Differential Improvements in Lipid Profiles and Framingham Recurrent Risk Score in Patients With and Without Diabetes Mellitus Undergoing Long-Term Cardiac Rehabilitation
Archives of Physical Medicine and Rehabilitation, 09/01/2011
Carroll S et al. – This study showed that numerous anthropometric, submaximal fitness, and cardiometabolic risk variables (especially LDL–C level) improved significantly after long–term Cardiac Rehabilitation(CR). However, some aspects of cardiometabolic risk (measures incorporating TC and HDL–C) improved significantly in only the nondiabetic group.
Methods- Retrospective analysis of patient case records was done in Community–based phase 4 CR program setting.
- Patients without diabetes (n=154; 89% men; mean±SD age, 59.6±8.5y; body mass index [BMI], 27.0±3.5kg/m2) and patients with diabetes (n=20; 81% men; mean age, 63.0±8.7y; BMI, 28.7±3.3kg/m2) who completed 15 months of CR.
- Cardiometabolic risk factors and 2– to 4–year Framingham recurrent CHD risk scores were assessed.
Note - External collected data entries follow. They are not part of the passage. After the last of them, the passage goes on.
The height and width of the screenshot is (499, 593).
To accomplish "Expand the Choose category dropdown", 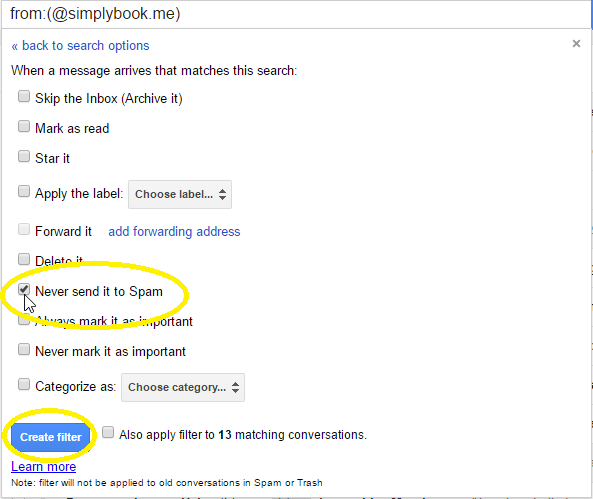I will (x=183, y=387).
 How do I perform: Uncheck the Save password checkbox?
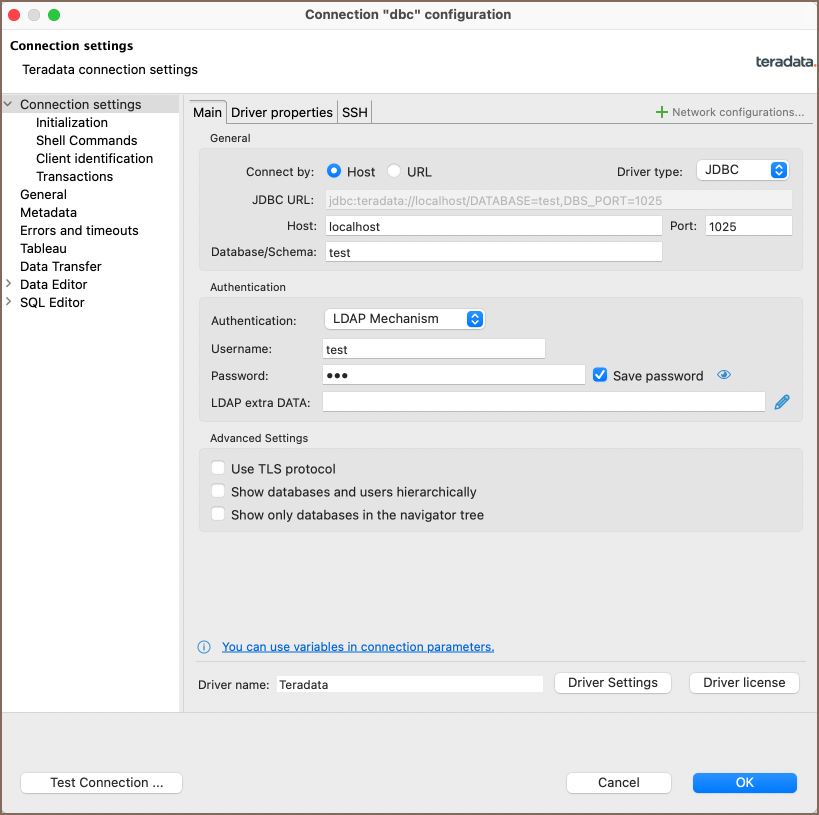600,376
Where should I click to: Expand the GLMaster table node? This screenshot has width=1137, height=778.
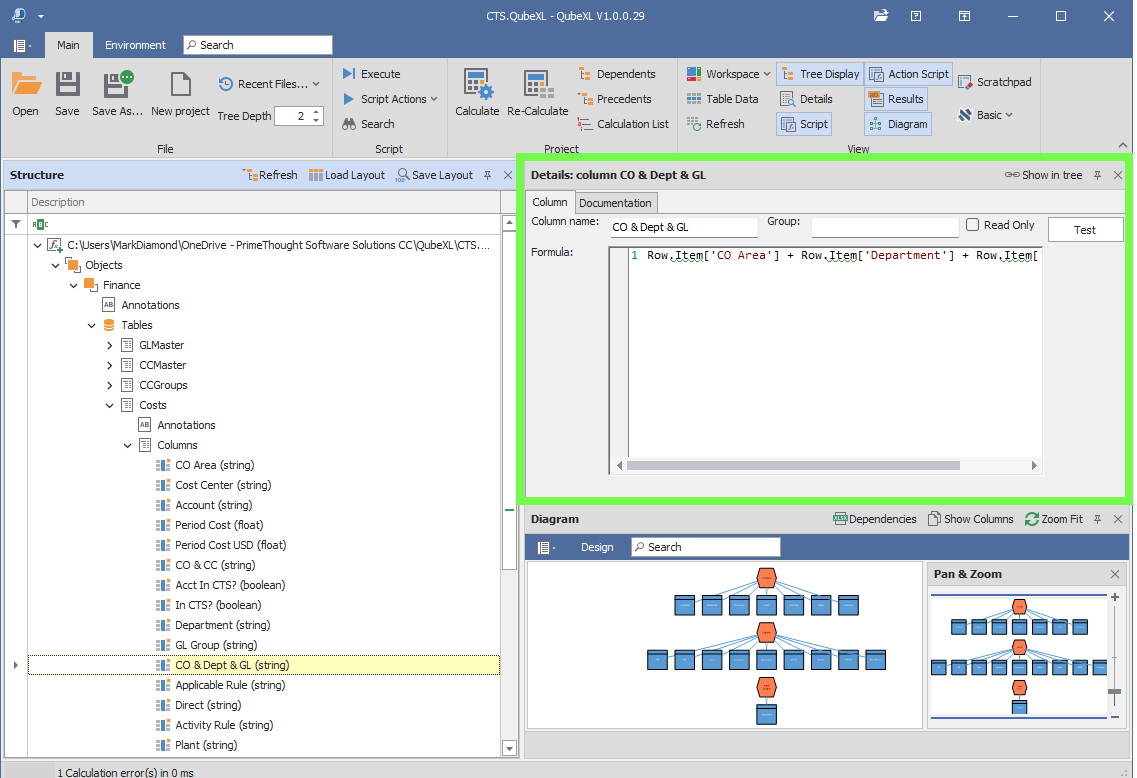pyautogui.click(x=110, y=345)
- At follow up, a significant main effect for time was evident for decreased body mass and waist circumference and improved low–density lipoprotein cholesterol (LDL–C) level and submaximal cardiorespiratory fitness (all P<.05), showing the benefits of CR in both groups.
- However, a significant group–by–time interaction effect was evident for high–density lipoprotein cholesterol (HDL–C) level and total cholesterol (TC)/HDL–C ratio (both P<.05).
- TC/HDL–C ratio improved (5.0±1.5 to 4.4±1.3) in patients without diabetes, but showed no improvement in patients with diabetes (4.8±1.6 v 4.9±1.6).